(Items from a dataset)
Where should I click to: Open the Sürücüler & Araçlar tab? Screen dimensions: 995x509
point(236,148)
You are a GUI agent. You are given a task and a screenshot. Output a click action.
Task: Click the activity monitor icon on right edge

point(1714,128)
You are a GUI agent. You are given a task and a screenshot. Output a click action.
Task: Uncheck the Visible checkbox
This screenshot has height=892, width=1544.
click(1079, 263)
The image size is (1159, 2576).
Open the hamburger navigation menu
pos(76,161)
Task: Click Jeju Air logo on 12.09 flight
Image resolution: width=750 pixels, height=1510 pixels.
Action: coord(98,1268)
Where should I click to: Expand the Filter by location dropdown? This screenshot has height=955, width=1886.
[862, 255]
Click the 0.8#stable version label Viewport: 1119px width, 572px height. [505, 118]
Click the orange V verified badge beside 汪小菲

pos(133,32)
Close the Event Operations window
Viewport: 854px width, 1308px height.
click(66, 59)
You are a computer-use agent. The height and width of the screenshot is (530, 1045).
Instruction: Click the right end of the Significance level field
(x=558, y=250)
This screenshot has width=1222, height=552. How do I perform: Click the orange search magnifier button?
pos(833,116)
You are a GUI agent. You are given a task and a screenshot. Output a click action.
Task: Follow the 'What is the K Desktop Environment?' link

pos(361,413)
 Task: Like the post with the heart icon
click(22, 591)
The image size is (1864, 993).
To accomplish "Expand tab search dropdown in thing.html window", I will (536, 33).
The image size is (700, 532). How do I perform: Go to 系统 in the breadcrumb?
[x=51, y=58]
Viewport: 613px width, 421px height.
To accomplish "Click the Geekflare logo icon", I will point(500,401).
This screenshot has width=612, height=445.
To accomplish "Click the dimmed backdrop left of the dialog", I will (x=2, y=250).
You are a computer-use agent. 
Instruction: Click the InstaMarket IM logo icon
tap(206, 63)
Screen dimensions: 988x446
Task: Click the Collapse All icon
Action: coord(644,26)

→ What this task involves
Each entry above must be set down again without alteration.

→ Answer for the task
Where should I click to: Open the Sürücüler & Araçlar tab? Screen dimensions: 995x509
point(236,148)
You are a GUI agent. You are given a task and a screenshot. Output a click action.
Task: Click the activity monitor icon on right edge

point(1714,128)
You are a GUI agent. You are given a task and a screenshot. Output a click action.
Task: Uncheck the Visible checkbox
This screenshot has height=892, width=1544.
click(1079, 263)
The image size is (1159, 2576).
Open the hamburger navigation menu
pos(76,161)
Task: Click Jeju Air logo on 12.09 flight
Image resolution: width=750 pixels, height=1510 pixels.
Action: coord(98,1268)
Where should I click to: Expand the Filter by location dropdown? This screenshot has height=955, width=1886.
[862, 255]
Click the 0.8#stable version label Viewport: 1119px width, 572px height. [505, 118]
Click the orange V verified badge beside 汪小菲

pos(133,32)
Close the Event Operations window
Viewport: 854px width, 1308px height.
click(66, 59)
You are a computer-use agent. The height and width of the screenshot is (530, 1045).
Instruction: Click the right end of the Significance level field
(x=558, y=250)
This screenshot has width=1222, height=552. How do I perform: Click the orange search magnifier button?
pos(833,116)
You are a GUI agent. You are given a task and a screenshot. Output a click action.
Task: Follow the 'What is the K Desktop Environment?' link

pos(361,413)
 Task: Like the post with the heart icon
click(22, 591)
The image size is (1864, 993).
To accomplish "Expand tab search dropdown in thing.html window", I will (536, 33).
The image size is (700, 532). How do I perform: Go to 系统 in the breadcrumb?
[x=51, y=58]
Viewport: 613px width, 421px height.
To accomplish "Click the Geekflare logo icon", I will point(500,401).
This screenshot has width=612, height=445.
To accomplish "Click the dimmed backdrop left of the dialog", I will (x=2, y=250).
You are a computer-use agent. 
Instruction: Click the InstaMarket IM logo icon
tap(206, 63)
Screen dimensions: 988x446
Task: Click the Collapse All icon
Action: coord(644,26)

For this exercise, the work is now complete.